--- WHAT THE EXERCISE ASKS ---
Where the listing below has a line with "Screen dimensions: 1568x561", write out exactly that line and every line after it, stopping after the line with "Task: Select the div".

--- RECORD SET ---
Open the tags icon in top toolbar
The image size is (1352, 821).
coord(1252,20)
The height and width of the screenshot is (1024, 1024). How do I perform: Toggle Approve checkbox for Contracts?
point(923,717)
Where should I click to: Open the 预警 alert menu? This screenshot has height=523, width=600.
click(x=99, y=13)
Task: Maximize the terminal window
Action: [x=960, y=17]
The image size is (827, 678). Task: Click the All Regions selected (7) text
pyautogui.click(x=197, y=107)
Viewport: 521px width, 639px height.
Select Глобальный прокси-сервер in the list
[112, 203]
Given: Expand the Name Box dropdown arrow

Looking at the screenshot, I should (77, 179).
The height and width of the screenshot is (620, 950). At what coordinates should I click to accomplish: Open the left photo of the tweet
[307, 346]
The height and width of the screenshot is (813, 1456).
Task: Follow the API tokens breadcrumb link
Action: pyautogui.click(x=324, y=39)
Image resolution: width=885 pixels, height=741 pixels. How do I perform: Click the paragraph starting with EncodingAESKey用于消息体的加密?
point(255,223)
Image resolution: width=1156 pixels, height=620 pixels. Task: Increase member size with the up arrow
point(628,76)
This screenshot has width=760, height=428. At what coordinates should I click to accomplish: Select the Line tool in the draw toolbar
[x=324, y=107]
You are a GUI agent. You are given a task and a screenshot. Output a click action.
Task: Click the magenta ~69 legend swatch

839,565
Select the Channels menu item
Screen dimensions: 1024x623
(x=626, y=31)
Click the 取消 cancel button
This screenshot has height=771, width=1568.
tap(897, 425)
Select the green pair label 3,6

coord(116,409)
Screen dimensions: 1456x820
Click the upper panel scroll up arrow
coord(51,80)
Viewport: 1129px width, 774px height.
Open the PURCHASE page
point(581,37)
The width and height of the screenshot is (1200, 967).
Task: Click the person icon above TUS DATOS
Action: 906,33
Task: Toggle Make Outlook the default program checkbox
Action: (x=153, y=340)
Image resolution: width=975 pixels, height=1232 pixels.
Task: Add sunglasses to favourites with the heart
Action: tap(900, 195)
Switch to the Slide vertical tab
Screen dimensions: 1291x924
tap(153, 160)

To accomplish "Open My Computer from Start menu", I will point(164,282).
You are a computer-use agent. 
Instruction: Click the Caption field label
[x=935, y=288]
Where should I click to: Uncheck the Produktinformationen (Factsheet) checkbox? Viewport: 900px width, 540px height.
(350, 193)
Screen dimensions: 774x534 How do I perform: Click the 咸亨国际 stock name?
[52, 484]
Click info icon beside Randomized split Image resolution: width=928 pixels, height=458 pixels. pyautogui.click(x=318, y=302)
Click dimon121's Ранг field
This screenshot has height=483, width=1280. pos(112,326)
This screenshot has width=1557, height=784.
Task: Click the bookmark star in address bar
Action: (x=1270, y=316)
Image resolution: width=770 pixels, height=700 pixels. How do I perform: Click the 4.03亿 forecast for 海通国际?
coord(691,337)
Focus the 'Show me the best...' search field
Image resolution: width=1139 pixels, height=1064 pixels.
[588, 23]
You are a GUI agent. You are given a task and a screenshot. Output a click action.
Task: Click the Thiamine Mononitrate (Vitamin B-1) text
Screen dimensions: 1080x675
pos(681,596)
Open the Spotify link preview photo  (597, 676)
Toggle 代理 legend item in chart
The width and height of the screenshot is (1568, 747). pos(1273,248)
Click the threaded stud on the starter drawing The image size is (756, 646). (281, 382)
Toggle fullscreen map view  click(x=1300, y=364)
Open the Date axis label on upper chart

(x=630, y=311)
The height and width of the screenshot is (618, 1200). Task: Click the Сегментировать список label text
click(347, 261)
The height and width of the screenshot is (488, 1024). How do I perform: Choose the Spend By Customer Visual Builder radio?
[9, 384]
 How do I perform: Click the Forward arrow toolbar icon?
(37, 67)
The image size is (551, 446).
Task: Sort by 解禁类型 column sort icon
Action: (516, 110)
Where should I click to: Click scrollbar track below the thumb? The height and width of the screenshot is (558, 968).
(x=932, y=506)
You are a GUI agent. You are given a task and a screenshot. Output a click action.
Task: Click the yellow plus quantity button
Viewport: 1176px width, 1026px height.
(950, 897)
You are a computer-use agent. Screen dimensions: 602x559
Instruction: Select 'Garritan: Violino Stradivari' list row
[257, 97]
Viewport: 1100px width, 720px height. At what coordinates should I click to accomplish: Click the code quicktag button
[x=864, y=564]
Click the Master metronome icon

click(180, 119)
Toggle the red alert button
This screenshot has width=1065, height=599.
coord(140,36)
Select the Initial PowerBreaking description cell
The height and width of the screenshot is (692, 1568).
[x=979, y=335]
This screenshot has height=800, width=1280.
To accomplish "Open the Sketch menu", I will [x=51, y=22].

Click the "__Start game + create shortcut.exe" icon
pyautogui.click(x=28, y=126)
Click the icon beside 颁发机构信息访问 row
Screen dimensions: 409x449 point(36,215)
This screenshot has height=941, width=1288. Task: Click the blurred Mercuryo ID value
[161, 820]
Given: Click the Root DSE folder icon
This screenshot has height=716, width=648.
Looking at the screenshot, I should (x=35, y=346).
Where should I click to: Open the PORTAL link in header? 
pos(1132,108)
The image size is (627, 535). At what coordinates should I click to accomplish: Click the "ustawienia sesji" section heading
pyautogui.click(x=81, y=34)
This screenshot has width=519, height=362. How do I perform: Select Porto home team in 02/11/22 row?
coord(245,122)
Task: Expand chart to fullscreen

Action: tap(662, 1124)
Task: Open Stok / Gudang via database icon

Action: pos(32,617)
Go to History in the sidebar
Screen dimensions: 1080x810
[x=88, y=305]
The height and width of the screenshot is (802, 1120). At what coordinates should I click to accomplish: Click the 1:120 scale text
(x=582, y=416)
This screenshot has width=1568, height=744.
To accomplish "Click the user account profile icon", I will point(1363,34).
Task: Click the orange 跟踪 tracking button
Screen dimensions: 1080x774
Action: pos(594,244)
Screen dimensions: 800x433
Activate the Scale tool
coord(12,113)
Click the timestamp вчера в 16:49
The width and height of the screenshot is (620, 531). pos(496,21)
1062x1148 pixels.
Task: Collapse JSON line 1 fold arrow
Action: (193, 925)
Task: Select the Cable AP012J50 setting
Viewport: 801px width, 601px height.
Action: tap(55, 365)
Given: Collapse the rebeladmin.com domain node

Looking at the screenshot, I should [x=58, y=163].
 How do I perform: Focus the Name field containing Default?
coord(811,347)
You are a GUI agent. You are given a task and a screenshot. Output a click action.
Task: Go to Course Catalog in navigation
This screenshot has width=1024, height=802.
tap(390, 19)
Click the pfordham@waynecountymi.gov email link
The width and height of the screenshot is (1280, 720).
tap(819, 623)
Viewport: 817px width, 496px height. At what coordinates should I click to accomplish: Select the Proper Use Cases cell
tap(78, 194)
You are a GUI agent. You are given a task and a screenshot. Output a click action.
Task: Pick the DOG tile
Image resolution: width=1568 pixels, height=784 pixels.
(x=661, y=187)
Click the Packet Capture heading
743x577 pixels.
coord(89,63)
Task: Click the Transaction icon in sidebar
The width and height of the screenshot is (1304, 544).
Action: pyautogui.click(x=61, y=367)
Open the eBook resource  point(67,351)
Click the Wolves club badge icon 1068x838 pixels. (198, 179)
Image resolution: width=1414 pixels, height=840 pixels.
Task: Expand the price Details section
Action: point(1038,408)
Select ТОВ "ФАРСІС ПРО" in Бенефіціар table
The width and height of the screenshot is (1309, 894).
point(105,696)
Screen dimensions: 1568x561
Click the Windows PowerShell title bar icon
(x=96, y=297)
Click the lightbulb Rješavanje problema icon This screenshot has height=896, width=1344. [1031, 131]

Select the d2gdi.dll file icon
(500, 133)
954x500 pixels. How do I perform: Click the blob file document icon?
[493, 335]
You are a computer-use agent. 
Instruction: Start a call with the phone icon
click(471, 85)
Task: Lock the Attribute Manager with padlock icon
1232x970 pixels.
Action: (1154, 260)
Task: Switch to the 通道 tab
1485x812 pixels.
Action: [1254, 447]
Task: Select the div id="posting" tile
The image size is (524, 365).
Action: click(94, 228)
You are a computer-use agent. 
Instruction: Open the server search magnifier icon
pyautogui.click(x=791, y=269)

--- FINAL ANSWER ---
Screen dimensions: 1568x561
Click the Windows PowerShell title bar icon
(x=96, y=297)
Click the lightbulb Rješavanje problema icon This screenshot has height=896, width=1344. [1031, 131]

Select the d2gdi.dll file icon
(500, 133)
954x500 pixels. How do I perform: Click the blob file document icon?
[493, 335]
You are a computer-use agent. 
Instruction: Start a call with the phone icon
click(471, 85)
Task: Lock the Attribute Manager with padlock icon
1232x970 pixels.
Action: (1154, 260)
Task: Switch to the 通道 tab
1485x812 pixels.
Action: [1254, 447]
Task: Select the div id="posting" tile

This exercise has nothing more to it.